Den Sonntag vor der Vollmondnacht verbrachte ich wie gewohnt mit leichteren Erledigungen und Arbeiten im Gewerbe. Als der Abend näher rückte, bekam ich leichte Wehen. Zu dem Zeitpunkt stand ich noch in unserem Laden und beriet eine Kundin. Etwas später machten wir Feierabend und gingen rauf in die Wohnung. Die Wehen kamen noch immer, aber noch in viel zu großen Abständen. Markus war schon total nervös. Er fragte ständig, ob er denn jetzt Birgit anrufen sollte. Ab etwa 20:00 Uhr wurden die Wehen stärker und die Abstände verkürzten sich plötzlich. Aus 10 Minuten wurden 7 und schließlich 5 Minuten. Ich hatte es mir gerade auf dem Sofa bequem gemacht, als der Blasensprung kam. "Ups...jetzt kannst du Birgit anrufen". Während Markus telefonierte, war es meine größte Sorge, dass das Fruchtwasser Flecken auf dem hellgrauen Sofa hinterlassen konnte und ich begann auch noch zu putzen. Es schien mir in dieser Situation sowieso am Wichtigsten, etwas Sinnvolles zu tun.
Die Wehen wurden aber rasch stärker. So stark, dass ich mich bei jeder Wehe einzig und allein auf mich und meine Atmung konzentrierte. Putzen war jetzt egal!
Bis Birgit bei uns war, hatte Markus das Sofa zu einem Bett umgebaut und mit Moltontüchern und Spannbettlaken präpariert. Die folgenden Stunden erlebte ich in einem regelrechten Trance - Zustand. Ich hatte mich auf das Sofa gelegt, hin und wieder trank ich einen Schluck Wasser, veratmete Wehe für Wehe. Birgit half mir, einen gleichmäßigen Atemrhythmus zu finden und eine bequeme Position zu haben. Irgendwann setzten die Presswehen ein. Irgendwie taten die überhaupt nicht mehr so weh, wie jede vorhergehende Wehe. Ich war hochkonzentriert. Ich hatte jegliches Zeitgefühl verloren, hätte nicht mehr sagen können, wie lange das Ganze gedauert hat. Irgendwann war das Köpfchen ganz unten. Birgit erklärte Markus noch, dass nun zunächst der Kopf, dann die Schultern und dann der ganze Rest geboren werden würde, als es plötzlich ganz schnell ging und unsere kleine "Mia" um 2:39 Uhr auf einmal herausflutschte. Ich konnte es erst gar nicht glauben, dass ich es schon geschafft hatte. Ich durfte Mia zu mir nehmen und bereits nach 10 Minuten begann sie zu trinken. Wir ließen die Nabelschnur noch eine ganze Weile dran, bis schließlich auch die Plazenta geboren war und die Nabelschnur nicht mehr pulsierte. Als wir die Plazenta gemeinsam begutachtet hatten, durfte Markus die Nabelschnur durchtrennen.

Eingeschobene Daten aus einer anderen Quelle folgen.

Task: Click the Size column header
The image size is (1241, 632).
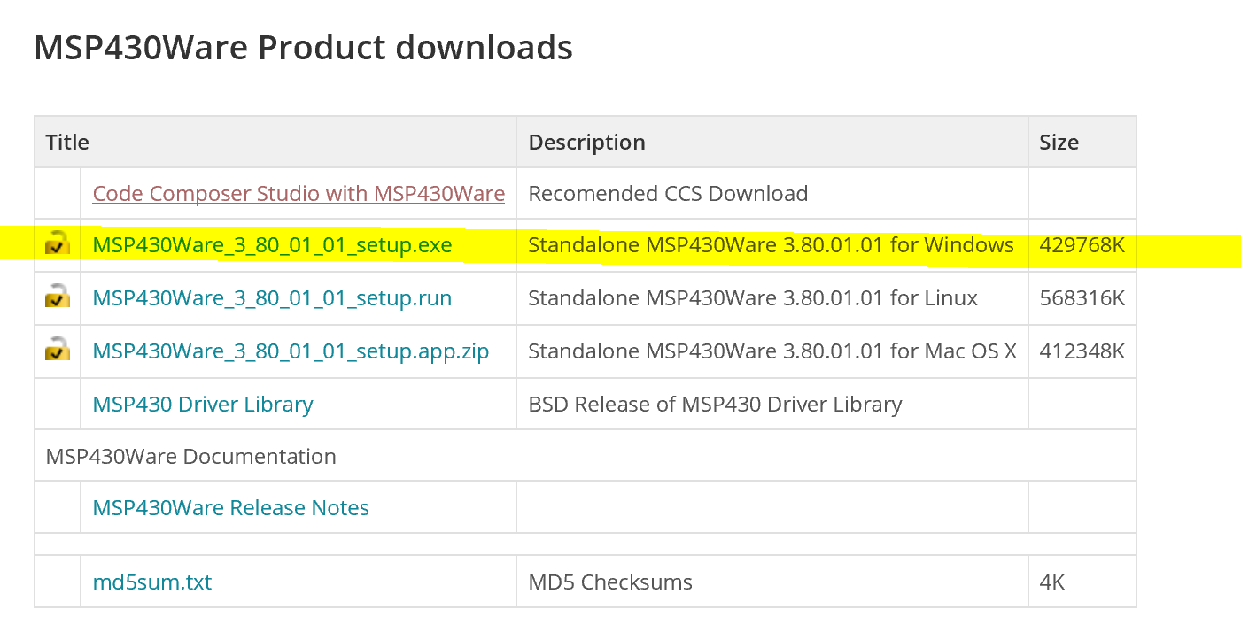Action: coord(1059,143)
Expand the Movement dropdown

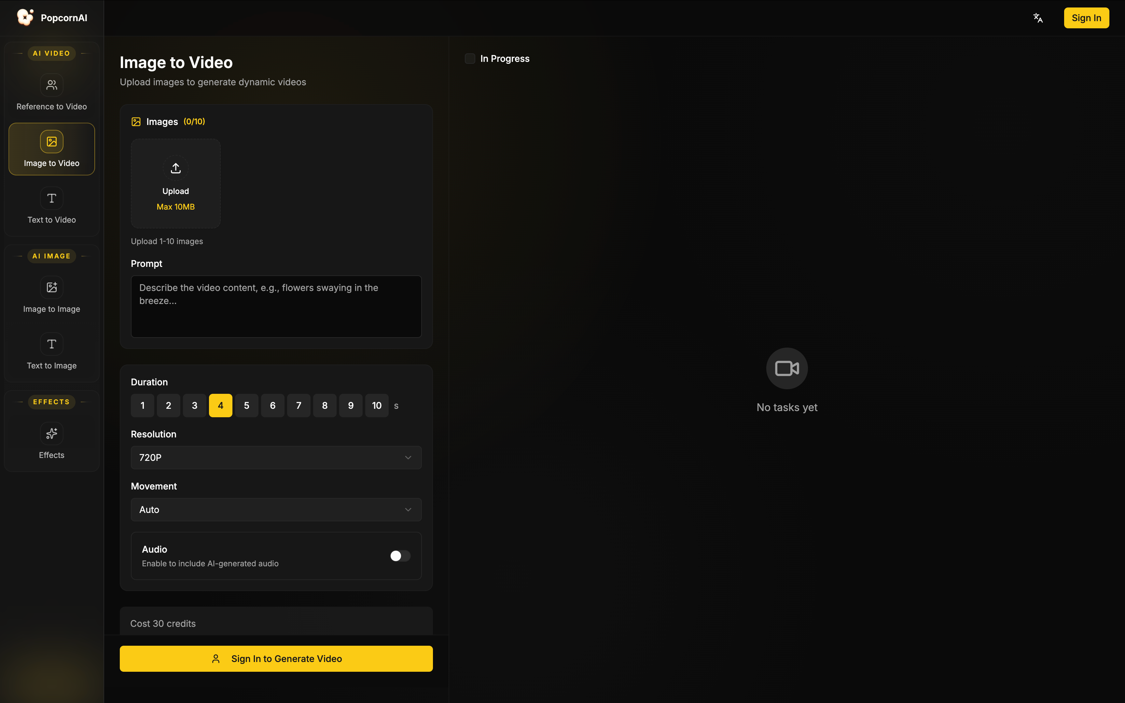click(276, 510)
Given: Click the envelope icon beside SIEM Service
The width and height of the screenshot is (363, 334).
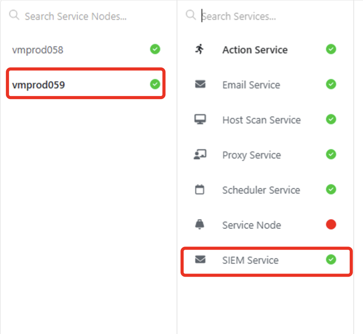Looking at the screenshot, I should pos(200,259).
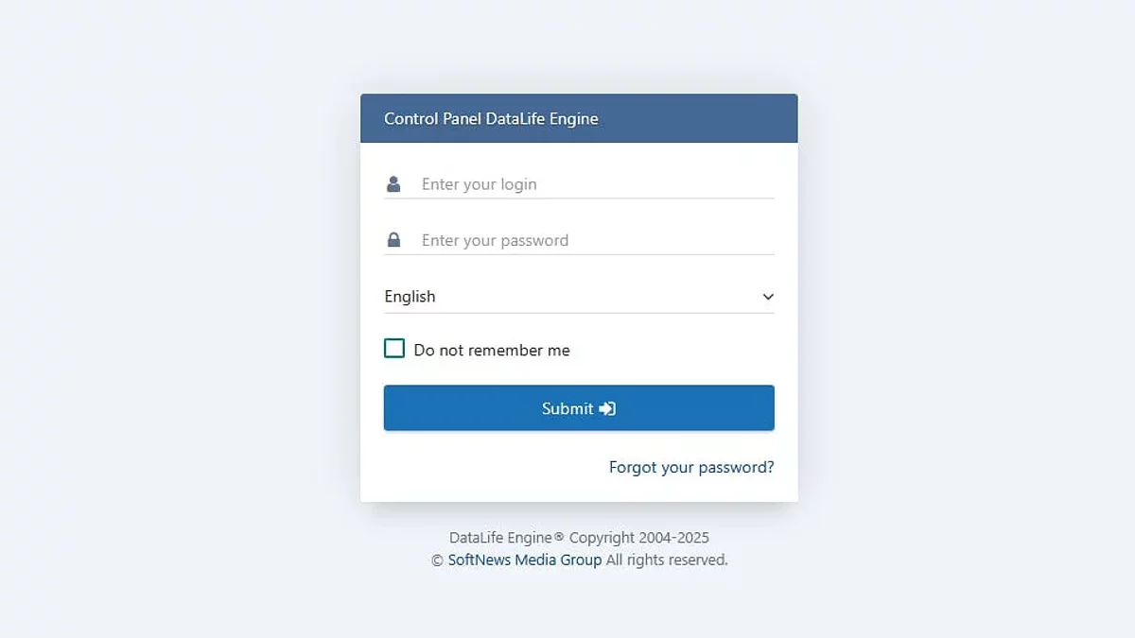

So hatte ich - hatten wir - es schließlich geschafft. Mia wog 3090g und war 50cm groß. Es war ein schmerzhaftes, aber doch schönes Erlebnis. Und das Beste ist: alles hat so stattfinden können, wie ich es mir vorgestellt hatte. Den Rest der Nacht konnte ich gar nicht schlafen. Ich war so überwältigt, dass ich stundenlang wach lag und die Kleine anschaute. Die erste Zeit nach der Entbindung kam Birgit täglich zu uns und betreute uns und die Kleine ganz toll.
Gedanken zum Schluss
Nein, ich erzähle dies nicht, um eine Hausgeburt "empfehlen" zu können. Ich möchte einfach meine Erfahrungen weitergeben. Nicht als "Empfehlung", nicht als "Geschichte, die glücklicherweise eine Happy End hat"...ich möchte erzählen, dass es sich lohnt, sich und seinem Körper zuzutrauen, ein Kind zu bekommen. Es ist etwas ganz Natürliches und die Natur hat dafür gesorgt, dass Kinder auch auf natürliche Weise geborgen werden. Ich wünsche allen Frauen dieses Urvertrauen wiederzufinden und sich in Begleitung einer so tollen Hebamme wie Birgit diesem Abenteuer hingeben zu können.